GRC might be seen as not measuring the same constructs as the PFDI-20 and the PFIQ-7 scales. However, Gelhorn et al. [22] consider that the PFDI-20, PFIQ-7 and GRC (which they refer to as Patient Global Impression of Change) are sound external measures of patients’ perception of change. The PFDI-20 showed a MIC of 48, which is similar to the minimally clinically importance difference of 45 points found by Barber et al. [5]. The PFDI-20 can detect clinically relevant improvement, whereas the measurement error of PFIQ-7 was too large to detect clinically relevant improvement. The Dutch studies found similar results for both the PFDI-20 and PFIQ-7 [9].

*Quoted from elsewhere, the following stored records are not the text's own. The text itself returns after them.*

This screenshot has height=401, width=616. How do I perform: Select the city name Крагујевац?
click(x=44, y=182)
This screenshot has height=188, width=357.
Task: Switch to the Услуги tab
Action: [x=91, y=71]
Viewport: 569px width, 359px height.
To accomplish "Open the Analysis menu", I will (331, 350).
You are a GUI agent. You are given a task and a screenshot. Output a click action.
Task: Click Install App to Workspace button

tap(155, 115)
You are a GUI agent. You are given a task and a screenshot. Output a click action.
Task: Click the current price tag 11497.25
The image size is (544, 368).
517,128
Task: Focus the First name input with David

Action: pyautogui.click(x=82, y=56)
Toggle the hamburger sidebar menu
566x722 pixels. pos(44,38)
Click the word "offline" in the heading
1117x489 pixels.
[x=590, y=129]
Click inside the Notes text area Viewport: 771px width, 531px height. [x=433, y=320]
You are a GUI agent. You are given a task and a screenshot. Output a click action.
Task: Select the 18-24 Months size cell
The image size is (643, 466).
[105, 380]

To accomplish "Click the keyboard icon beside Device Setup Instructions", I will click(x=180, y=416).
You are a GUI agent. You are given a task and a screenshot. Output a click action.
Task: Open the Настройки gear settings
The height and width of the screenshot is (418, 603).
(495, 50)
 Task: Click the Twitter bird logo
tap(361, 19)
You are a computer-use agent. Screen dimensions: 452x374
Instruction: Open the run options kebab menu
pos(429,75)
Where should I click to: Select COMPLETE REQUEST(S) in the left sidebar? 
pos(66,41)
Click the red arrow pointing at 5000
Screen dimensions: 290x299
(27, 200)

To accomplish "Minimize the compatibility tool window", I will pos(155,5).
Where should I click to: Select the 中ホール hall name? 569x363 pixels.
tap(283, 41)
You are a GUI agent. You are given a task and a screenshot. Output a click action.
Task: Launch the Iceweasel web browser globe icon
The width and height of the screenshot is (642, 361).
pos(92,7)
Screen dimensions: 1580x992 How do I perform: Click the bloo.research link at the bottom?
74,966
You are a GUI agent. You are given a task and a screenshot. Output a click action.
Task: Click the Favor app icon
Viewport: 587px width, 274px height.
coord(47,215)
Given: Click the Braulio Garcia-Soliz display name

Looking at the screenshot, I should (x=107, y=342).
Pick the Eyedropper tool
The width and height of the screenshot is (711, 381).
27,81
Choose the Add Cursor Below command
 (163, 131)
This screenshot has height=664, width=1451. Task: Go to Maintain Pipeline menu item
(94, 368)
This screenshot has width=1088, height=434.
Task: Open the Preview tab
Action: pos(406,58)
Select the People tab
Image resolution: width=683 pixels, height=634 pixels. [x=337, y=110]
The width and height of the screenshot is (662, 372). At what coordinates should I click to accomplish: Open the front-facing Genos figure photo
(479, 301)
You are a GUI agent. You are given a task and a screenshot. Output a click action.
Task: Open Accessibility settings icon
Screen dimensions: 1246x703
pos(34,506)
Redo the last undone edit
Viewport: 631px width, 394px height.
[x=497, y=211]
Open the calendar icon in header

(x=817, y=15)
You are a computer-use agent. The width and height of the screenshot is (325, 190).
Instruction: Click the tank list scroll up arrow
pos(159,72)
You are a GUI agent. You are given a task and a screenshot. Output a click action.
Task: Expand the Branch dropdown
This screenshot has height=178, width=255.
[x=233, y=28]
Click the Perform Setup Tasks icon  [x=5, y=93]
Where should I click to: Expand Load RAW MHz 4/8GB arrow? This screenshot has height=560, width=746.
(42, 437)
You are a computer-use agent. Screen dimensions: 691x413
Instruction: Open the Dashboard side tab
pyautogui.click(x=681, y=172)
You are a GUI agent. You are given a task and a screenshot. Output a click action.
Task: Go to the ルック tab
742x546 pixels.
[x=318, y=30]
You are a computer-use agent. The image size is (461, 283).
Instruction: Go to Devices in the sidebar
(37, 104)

Some caveats to the interpretation of the current results should be acknowledged. First, a limitation was the recruitment of only those women with symptomatic POP (with or without urinary or bowel dysfunction). That is, women with only urinary or bowel dysfunction were not recruited. However, both urinary and bowel dysfunction were present with high frequency in the total sample, with only six participants (2.9 %) reporting having exclusively POP. In terms of psychometrics, validation data were collected only within a tertiary setting, which limits generalizability. Further validation studies in more general contexts are therefore recommended. Further recommendations include responsiveness testing for conservative treatment, and establishing confirmatory factor analysis and clinically meaningful interpretations of PFDI-20 and PFIQ-7 total scores and subscales. Educational level was not included in the baseline characteristics and the study was not able to demonstrate if the questionnaires could be understood by women of all educational levels. Moreover, during the pilot test sexuality was an aspect identified as important to patients and not covered in the PFDI-20 and PFIQ-7. Employing a third measuring instrument covering sexuality issues for women with PFD should also be considered [25]. Finally, validation of electronic administration versions of the PFDI-20 and PFIQ-7 is also recommended in clinical and research settings [26]. Electronic administration may encourage higher survey response rates and, hence, reduce nonresponse bias.

Conclusions

The translated and validated Norwegian versions of the PFDI-20 and PFIQ-7 are effective measures of symptom distress and quality of life among Norwegian women with POP and PFD. The PFDI-20 exhibited a better ability to capture changes than the PFIQ-7. The use of these instruments in the clinical and research settings will provide data that could lead to better patient management and policy decisions in Norway.